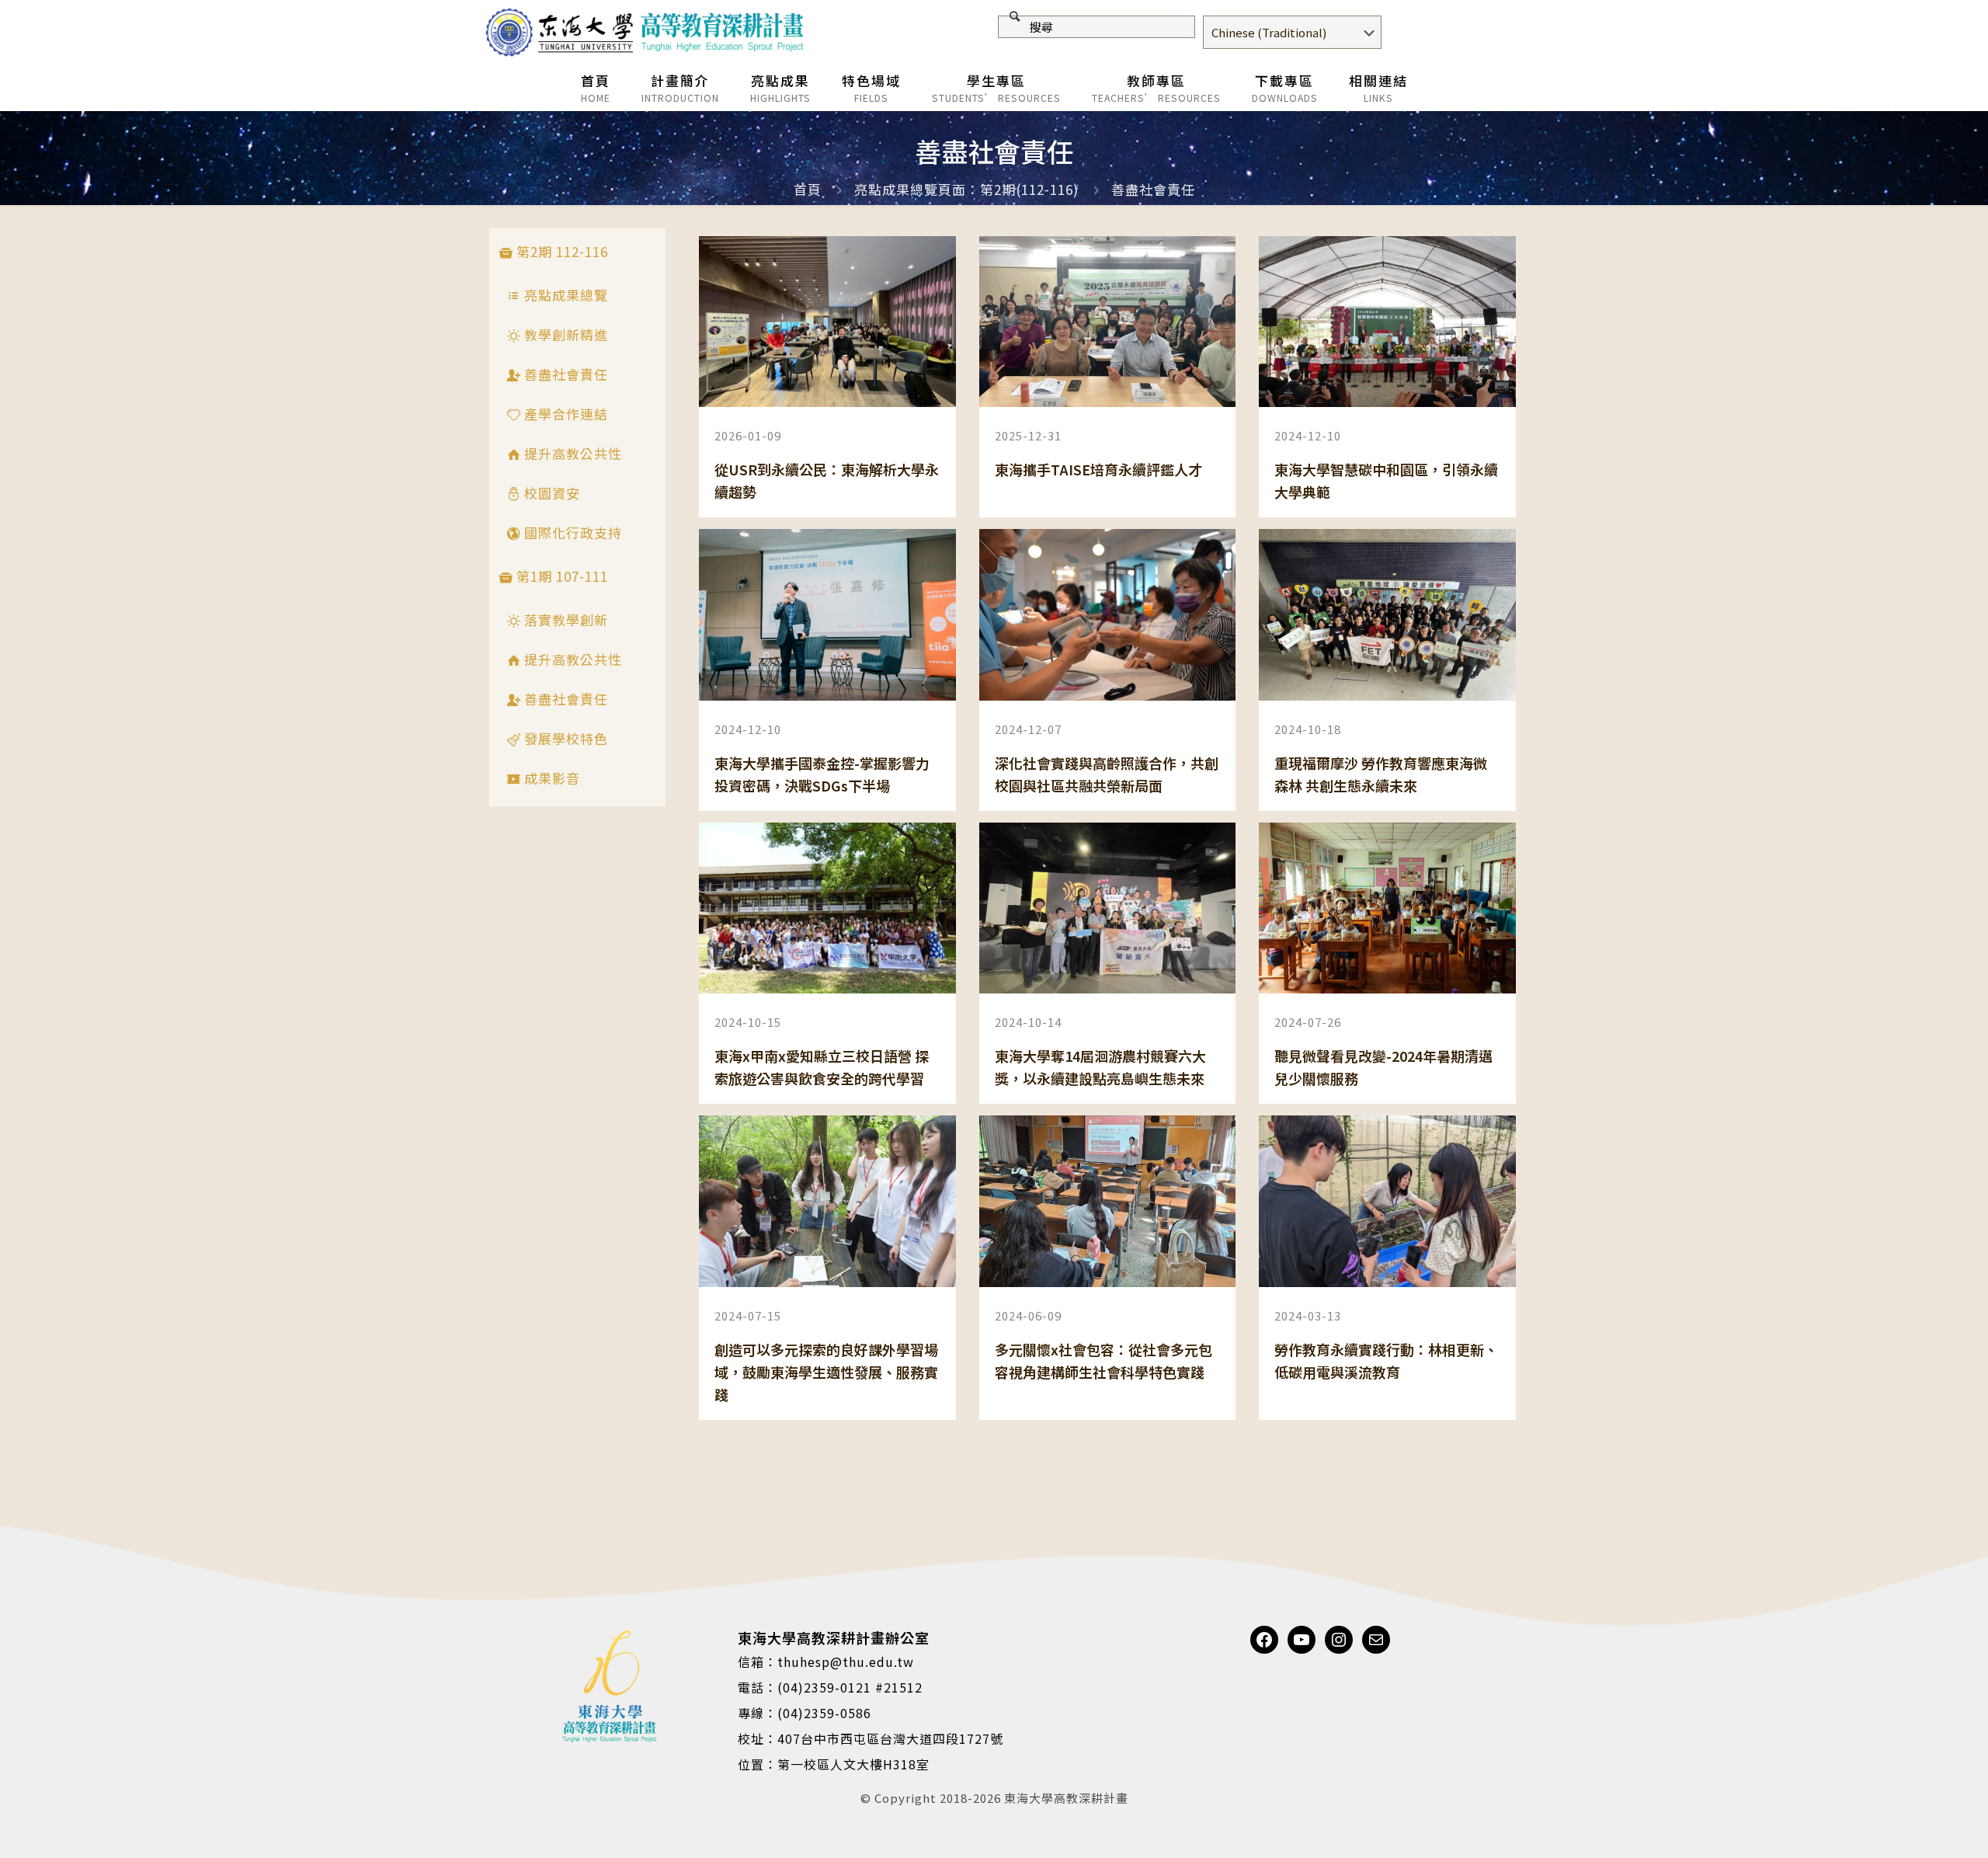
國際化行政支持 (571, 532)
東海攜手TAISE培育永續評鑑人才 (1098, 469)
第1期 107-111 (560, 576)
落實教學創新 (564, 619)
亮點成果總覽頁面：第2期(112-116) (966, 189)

____

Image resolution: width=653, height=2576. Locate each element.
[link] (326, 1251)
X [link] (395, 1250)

____

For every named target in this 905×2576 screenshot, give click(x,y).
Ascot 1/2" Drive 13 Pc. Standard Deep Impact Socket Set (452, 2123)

____

— Try it —
Could you return exactly the lines above from the line with "For every named" to the line with "Set (452, 2123)", both included, and nothing else?

— Written reply —
For every named target in this 905×2576 screenshot, give click(x,y).
Ascot 1/2" Drive 13 Pc. Standard Deep Impact Socket Set (452, 2123)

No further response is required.